The United States Supreme Court recently addressed this issue in Steelworkers v. Weber, supra, 443 U.S. 193 [61 L.Ed.2d 480, 99 S.Ct. 2721]. In Weber, an employer, Kaiser Aluminum & Chemical Corporation, seeking “to eliminate conspicuous racial imbalances in [its].. . almost exclusively white craft work forces” (id., at p. 198 [61 L.Ed. at p. 485, 99 S.Ct. at p. 2725]), implemented an affirmative action plan which established an in-plant craft training program for its employees. The plan provided that selection of applicants for the training program would be made on the basis of seniority, but additionally provided that at least 50 percent of the new trainees were to be black until the percentage of black skilled craft workers in the plant approximated the percentage of blacks in the local labor force. A nonminority employee who had been rejected for the training program even though he had greater seniority than some of the black employees who had been admitted to the program challenged the validity of the plan under title VII, contending, as the district attorney does in this case, that the “racial ratio” aspect of the plan—reserving 50 percent of the training positions for minorities on a temporary basis—discriminated against him on the basis of his race in violation of the statute.

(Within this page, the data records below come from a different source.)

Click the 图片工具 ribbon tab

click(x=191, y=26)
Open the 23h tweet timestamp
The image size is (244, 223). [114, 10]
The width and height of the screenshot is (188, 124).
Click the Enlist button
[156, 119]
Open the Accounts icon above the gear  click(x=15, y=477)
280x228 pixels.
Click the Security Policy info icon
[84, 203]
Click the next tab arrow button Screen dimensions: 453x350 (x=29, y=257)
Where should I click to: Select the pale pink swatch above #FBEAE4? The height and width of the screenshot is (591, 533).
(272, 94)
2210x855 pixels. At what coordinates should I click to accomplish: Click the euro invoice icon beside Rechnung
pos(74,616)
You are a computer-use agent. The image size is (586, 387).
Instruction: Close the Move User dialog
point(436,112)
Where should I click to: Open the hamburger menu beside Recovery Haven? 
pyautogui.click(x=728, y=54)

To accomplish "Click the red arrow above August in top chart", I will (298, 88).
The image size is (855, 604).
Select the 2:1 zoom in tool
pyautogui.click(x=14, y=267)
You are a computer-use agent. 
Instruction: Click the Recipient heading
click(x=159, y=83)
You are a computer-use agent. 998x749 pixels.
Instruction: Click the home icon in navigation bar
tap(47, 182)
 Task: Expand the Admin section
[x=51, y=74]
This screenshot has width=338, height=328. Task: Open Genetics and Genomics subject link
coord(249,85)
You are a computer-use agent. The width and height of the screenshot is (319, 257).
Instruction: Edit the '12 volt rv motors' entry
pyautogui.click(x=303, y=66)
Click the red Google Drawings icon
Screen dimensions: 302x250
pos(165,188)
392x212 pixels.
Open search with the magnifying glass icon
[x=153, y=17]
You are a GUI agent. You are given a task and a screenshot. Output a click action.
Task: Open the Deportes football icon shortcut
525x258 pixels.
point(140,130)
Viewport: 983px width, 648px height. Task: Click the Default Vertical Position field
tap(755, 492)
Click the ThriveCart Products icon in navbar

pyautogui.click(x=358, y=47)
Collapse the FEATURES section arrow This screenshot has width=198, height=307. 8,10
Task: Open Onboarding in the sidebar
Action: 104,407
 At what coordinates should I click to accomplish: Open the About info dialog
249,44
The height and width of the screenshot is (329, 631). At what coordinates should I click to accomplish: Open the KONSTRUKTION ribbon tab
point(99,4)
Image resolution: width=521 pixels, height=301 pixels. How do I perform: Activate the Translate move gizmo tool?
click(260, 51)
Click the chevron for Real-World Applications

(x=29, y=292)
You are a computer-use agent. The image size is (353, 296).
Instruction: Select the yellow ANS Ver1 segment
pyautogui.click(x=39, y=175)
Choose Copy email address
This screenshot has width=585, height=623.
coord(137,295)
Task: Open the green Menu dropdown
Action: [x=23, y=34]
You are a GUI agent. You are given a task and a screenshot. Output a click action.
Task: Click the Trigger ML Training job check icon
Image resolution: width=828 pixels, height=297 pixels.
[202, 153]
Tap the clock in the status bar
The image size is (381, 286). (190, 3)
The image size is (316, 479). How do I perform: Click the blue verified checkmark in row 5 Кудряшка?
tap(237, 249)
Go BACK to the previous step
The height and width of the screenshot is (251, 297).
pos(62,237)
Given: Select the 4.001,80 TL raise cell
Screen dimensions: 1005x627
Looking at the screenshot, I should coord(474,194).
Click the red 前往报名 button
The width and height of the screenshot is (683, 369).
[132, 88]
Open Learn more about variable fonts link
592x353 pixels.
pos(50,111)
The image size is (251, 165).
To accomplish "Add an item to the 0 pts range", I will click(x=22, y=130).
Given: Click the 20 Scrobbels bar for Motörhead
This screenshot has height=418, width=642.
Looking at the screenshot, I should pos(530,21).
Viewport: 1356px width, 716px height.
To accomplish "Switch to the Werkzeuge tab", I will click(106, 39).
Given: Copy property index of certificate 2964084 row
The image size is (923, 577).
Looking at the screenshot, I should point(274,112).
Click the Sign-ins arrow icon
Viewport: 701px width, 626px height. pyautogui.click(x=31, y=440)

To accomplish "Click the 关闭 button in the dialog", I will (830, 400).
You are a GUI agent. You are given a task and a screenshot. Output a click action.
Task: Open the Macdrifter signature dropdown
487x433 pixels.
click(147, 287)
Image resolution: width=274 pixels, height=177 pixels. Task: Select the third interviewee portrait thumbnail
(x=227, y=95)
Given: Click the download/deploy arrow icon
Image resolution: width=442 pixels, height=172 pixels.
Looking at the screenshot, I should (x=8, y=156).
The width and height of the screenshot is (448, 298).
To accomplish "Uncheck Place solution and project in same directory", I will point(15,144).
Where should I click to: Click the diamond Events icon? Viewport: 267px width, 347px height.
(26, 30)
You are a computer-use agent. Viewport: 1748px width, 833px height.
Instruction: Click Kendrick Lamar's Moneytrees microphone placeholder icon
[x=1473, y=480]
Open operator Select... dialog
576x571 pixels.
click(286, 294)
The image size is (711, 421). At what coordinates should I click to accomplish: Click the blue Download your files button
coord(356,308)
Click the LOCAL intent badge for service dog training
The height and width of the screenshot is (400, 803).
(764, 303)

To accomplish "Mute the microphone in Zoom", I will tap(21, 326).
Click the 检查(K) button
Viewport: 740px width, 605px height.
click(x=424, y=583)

In Weber, Justice Brennan, writing for the majority of the court in a five-to-two decision,11 rejected the employee’s contentions and upheld the validity of the employer’s race-conscious affirmative action program. Although the court acknowledged that a literal construction of the antidiscrimination sections of title VII might preclude all such race-conscious remedial programs, the majority concluded that it would be inappropriate to adopt such a construction, explaining “[i]t is a ‘familiar rule that a thing may be within the letter of the statute and yet not within the statute, because not within its spirit nor within the intention of its makers.’ [Citations.]” (Id., at p. 201 [61 L.Ed.2d at p. 488, 99 S.Ct. at p. 2727].) Upon examination of the legislative history of the Civil Rights Act and a review of the historical context from which the act arose, the court concluded “that an interpretation of the sections [273]*273that forbade all race-conscious affirmative action would ‘bring about an end completely at variance with the purpose of the statute’ and must be rejected. [Citations.]” (Id.)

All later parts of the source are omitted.